Or la reconnaissance par les pairs n’est effective qu’à certaines conditions. Primo, la décoration doit témoigner d’un acte auquel le récipiendaire est indubitablement associé ; dans le cas contraire, si ce dernier n’a pas le courage de refuser la récompense, la médaille sera pour ses camarades un signe de honte plutôt que de bravoure, au mieux prétexte à moqueries. Pourtant, hors du champ finalement assez restreint de ceux qui « savent », la décoration, « libérée » des motifs de son attribution, devient toujours enjeu de représentation, donc potentiellement objet de travestissement. Secundo, dans un souci de justice et d’équité, le niveau de la décoration doit être en rapport avec la valeur du fait d’armes ; bien souvent cette dimension est très relative car les critères d’attribution, bien que paraissant figés dans les textes, sont soumis à interprétation selon les circonstances du moment. Enfin, la reconnaissance perd de son sens à mesure que le temps déconnecte progressivement la récompense du motif qui en a justifié l’attribution : au plus fort de la crise afghane, les croix de la valeur militaire ont été décernées plus de deux ans après le retour de mission ; certains récipiendaires, ayant quitté le service actif, ont reçu leur diplôme par voie postale.
- Mémoire
Les décorations rappellent la participation de leurs titulaires à certains faits d’armes, batailles, campagnes ou guerres. Elles apparaissent ainsi comme un témoignage, une attestation, un signe visible, et donc une reconnaissance. Les médailles commémoratives répondent d’ailleurs spécifiquement à cette fonction du souvenir. Les principaux ordres et décorations peuvent contribuer à faire mémoire d’un événement à travers ceux qu’ils récompensent. Il en va ainsi de la Légion d’honneur octroyée en 1995 aux mille cinq cents derniers poilus de la Grande Guerre ou en 2004 aux vétérans français du débarquement de Normandie. Il s’agit alors moins de réparer une injustice que de faire mémoire des conflits auxquels ces anciens ont pris part. Ces événements, magnifiés à l’époque, sont désormais perçus comme une sorte de geste héroïque, quasi mythique, qui justifie d’autant l’hommage rendu aux survivants. Eux-mêmes apparaissent comme des symboles des générations du feu qui permettent à la nation de se souvenir.

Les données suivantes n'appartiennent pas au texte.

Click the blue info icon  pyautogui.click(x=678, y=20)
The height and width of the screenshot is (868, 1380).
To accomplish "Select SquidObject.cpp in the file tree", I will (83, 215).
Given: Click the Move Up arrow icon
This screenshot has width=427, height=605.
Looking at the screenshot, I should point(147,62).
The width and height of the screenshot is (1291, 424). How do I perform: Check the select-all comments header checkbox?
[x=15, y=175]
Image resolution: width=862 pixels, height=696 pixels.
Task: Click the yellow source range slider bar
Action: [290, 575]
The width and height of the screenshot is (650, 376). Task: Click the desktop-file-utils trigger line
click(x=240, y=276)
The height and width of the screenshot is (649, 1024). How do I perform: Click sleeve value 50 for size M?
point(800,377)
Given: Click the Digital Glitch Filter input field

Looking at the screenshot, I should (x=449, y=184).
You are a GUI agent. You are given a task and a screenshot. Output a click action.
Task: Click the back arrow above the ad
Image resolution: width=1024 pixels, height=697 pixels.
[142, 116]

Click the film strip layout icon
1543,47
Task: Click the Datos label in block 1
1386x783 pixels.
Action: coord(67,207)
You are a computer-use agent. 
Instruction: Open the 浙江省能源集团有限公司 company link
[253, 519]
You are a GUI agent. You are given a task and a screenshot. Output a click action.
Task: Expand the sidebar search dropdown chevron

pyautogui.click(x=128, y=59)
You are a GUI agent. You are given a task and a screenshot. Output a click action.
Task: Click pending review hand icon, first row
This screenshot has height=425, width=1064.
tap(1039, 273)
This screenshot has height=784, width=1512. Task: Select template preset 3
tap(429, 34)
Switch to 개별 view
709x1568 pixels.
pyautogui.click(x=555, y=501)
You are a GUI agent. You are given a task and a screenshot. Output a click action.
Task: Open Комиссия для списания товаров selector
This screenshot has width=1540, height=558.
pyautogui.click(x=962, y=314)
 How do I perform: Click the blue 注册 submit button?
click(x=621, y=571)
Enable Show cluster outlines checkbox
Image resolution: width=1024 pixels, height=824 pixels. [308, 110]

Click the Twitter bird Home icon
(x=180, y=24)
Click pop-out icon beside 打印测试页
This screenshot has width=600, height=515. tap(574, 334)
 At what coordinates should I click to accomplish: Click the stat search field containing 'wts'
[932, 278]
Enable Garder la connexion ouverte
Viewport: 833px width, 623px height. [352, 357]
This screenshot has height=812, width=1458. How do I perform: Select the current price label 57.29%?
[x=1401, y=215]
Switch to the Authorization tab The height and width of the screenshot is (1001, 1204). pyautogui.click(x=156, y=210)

Les décorations participent du culte du souvenir. Celles des tués sont parfois déposées dans un mémorial ou une nécropole, comme Notre-Dame-de-Lorette. Elles sont aussi représentées sur les plaques mortuaires commémoratives ou dans des reliquaires évoquant le souvenir de soldats tombés au combat. Le motif de la croix de guerre figure par ailleurs sur nombre de monuments aux morts et de tombes. Lors d’obsèques, les décorations sont épinglées sur des coussins posés sur les cercueils. C’est dire la portée de la médaille quand bien même celle-ci ne peut plus être arborée par le titulaire de son vivant. Elle témoigne, après la mort, de ce qu’il convient de se rappeler de sa vie, de son courage et de sa participation à la guerre.
Les distinctions commémoratives ou décernées à titre militaire expriment différents niveaux mémoriels. La dimension individuelle, d’abord, rappelle que le décoré a pris part à un événement militaire jugé important pour le pays. C’est une manière de rendre « hommage aux qualités physiques et morales des anciens combattants, survivants extraordinaires d’une époque meurtrière pour tout soldat »5. En second lieu, implicitement, en quelque sorte en creux, la décoration est une manière de se souvenir des sacrifices consentis, des disparus, de ceux qui ne sont pas revenus et qui n’ont pas été récompensés. Un dernier niveau de souvenir serait, à long terme, la mémoire de l’événement lui-même, dont le décoré demeure un témoignage vivant. Sa fonction mémorielle fait ainsi de la décoration une sorte d’exemplum, au sens médiéval et religieux du terme, des vertus civiques et militaires.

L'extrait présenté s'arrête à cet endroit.